Taki efekt (wzrost o około 30 proc.) telekom chce uzyskać, wprowadzając własny komunikator internetowy. Jego markę Freeyah PTC przedstawiła wczoraj.
– Rzuciłem wyzwanie naszemu działowi sprzedaży i liczę, że w tym roku aplikację ściągnie 300 tys. osób. – mówił prezes PTC Miroslav Rakowski.
Z Freeyah mogą korzystać klienci wszystkich sieci komórkowych po ściągnięciu aplikacji. Jednak tylko użytkownicy Heyah nie zapłacą dodatkowo za transfer danych podczas prowadzenia rozmów za pomocą komunikatora. Warunkiem skorzystania z Freeyah „za darmo" jest wykupienie jednego z dwóch pakietów danych: 600 MB za 15 zł lub 1,2 GB za 25 zł na miesiąc.

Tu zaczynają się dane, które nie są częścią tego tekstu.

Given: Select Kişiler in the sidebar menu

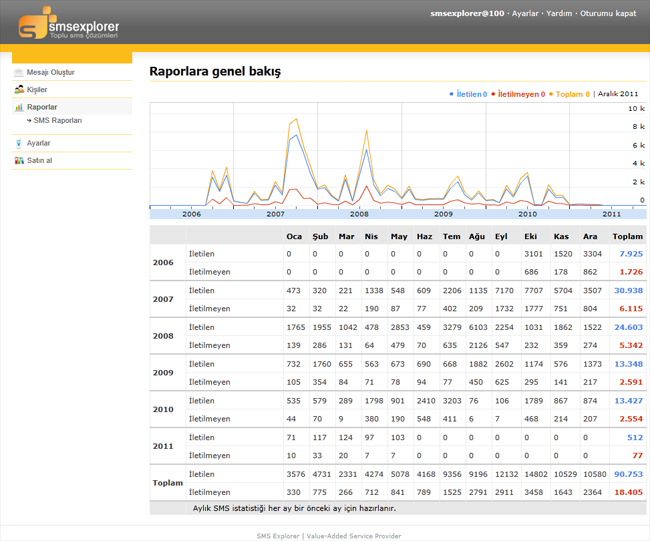Looking at the screenshot, I should tap(37, 90).
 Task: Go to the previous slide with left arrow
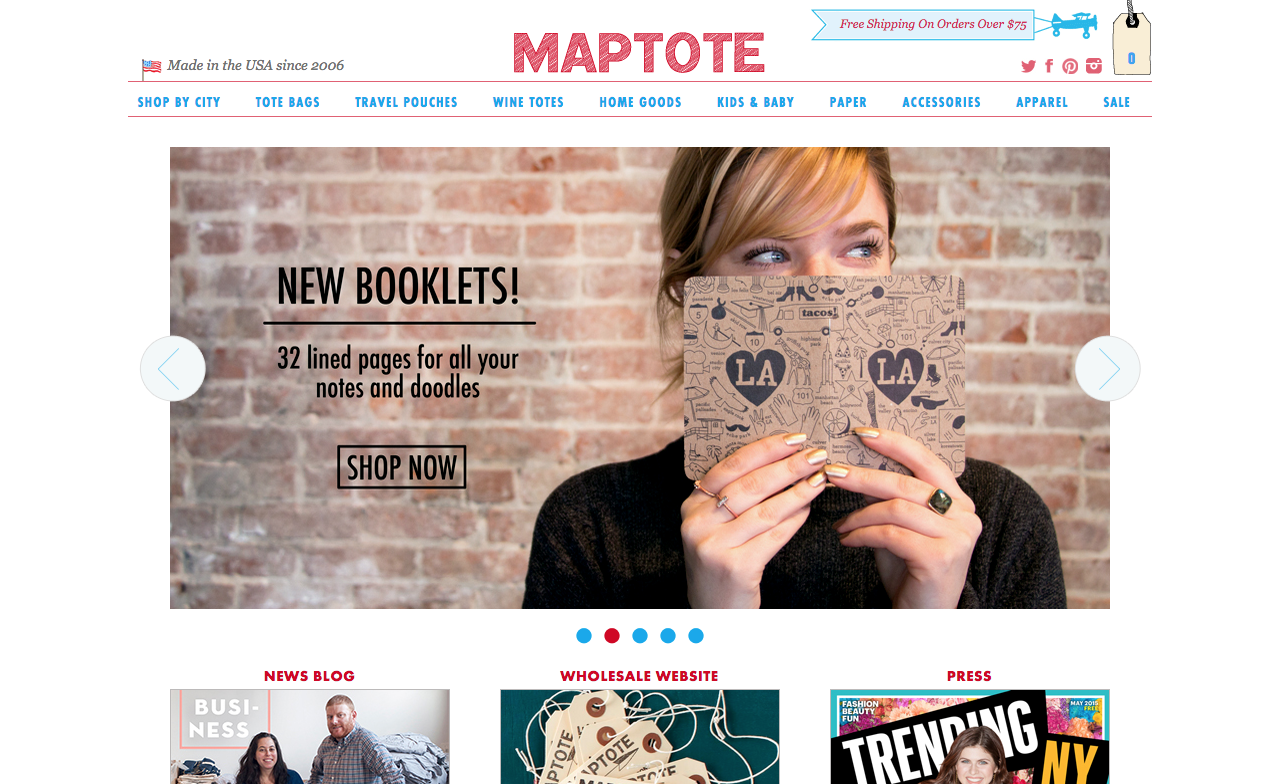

Rakowski wskazywał, że celem PTC jest podniesienie przychodów Heyah. – W segmencie pre-paid ARPU?(średni przychód od abonenta – red.) to dziś 13 zł – mówił prezes.
Zdaniem Grzegorza Bernatka, analityka Audytelu, ruch PTC to odpowiedź na nową tendencję. – Użytkownicy wysyłają coraz mniej esemesów. Operatorzy stoją przed perspektywą znacznego skurczenia się wartego prawie 3 mld zł rynku – mówi Bernatek.